Thanks Nancy for your informative blog. I read you regularly and enjoy it. In case anyone is working on getting an Elective resident visa, which is particularly for foreign retirees who will not make an income in Italy and want to spend more than 3 consecutive months a year in Italy (thank you Brexit😒), the Italian Embassy info was misleading. It says all I needed to do was take my Italian visa I received in the States and register it at my “local police station” which is Ugento. I spent 3 weeks directed by police offices in 3 different towns, government offices in Casarano and Taurisano and 3 different PO’s as what to do. In each of these places, the staff pretended to know what they were doing but sadly all their advice and info was wrong. I had my Italian friend translate so that was not the issue. One PO told me I needed a yellow envelope and mail my documents to the police in Lecce. Another PO said no, I needed a black envelope. I finally talked to my agent who sold me my house in Ugento and he said it was all wrong! Just go to the Anagrafe office in Ugento and they would register my visa. He was correct. The police will visit my residence within 20 days to be sure I am living here. That’s all there is to it. So, maybe this will save some others a lot of time and energy. Now I can live here up to 6 months total per year without paying Italian taxes. If I overstay, I will be subject to paying Italian taxes which are somewhere around 24 percent. As my Italian friend says, in Italy six heads are one😂 This is not the same meaning as our American saying, two heads are better than one. It means it takes six heads to make one🤣😂 After this experience, all I could think of was, “whose on first base…?” It was right out of a Laurel and Hardy movie. Bureaucracy here is just what you hear it is.

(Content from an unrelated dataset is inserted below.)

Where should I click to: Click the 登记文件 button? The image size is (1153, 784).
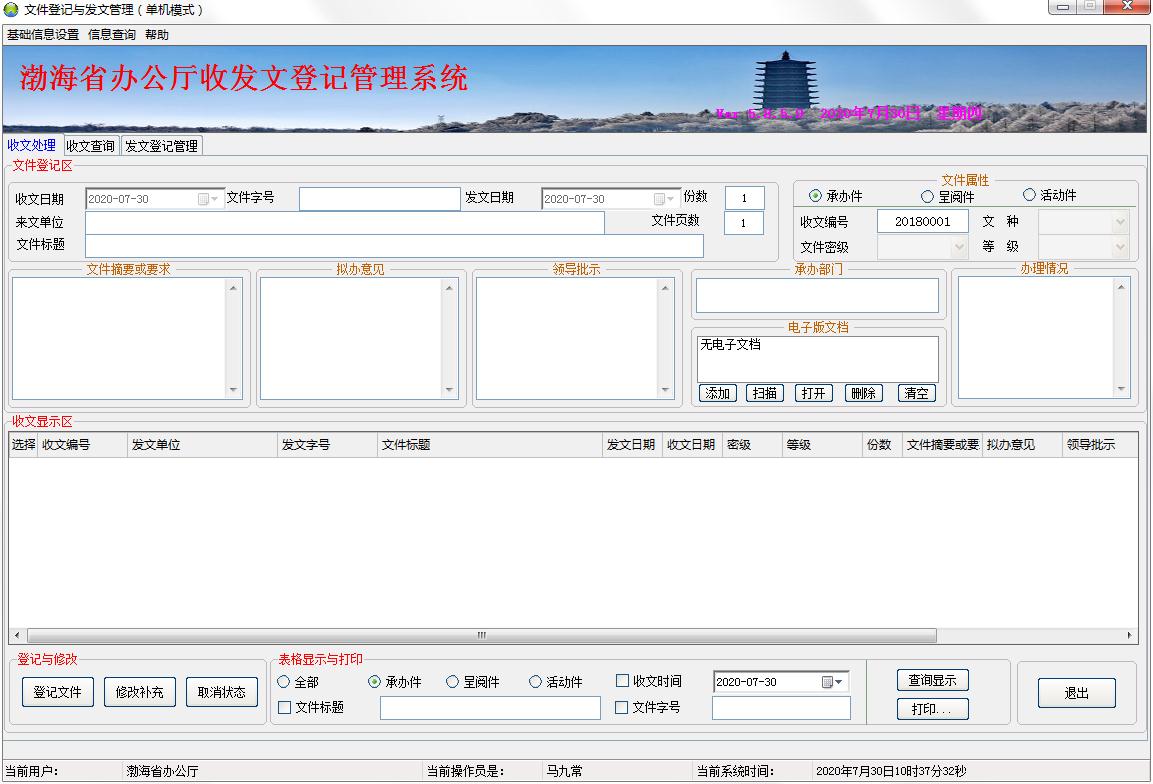(x=58, y=692)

Hey Matt, I can’t tell you what a relief it will be. I hope I’m not being overly optimistic!
Looking forward to your life getting easier soon! Won’t it be nice not to have to deal with this every year?
Thanks Bill. It takes tons of patience and a “never give up” attitude to survive here. I am motivated by my goal to get this permanent residence permit. Keep your eye on the prize!
Congratulations on achieving your goal and also on having the intestinal fortitude to persevere through this most challenging process.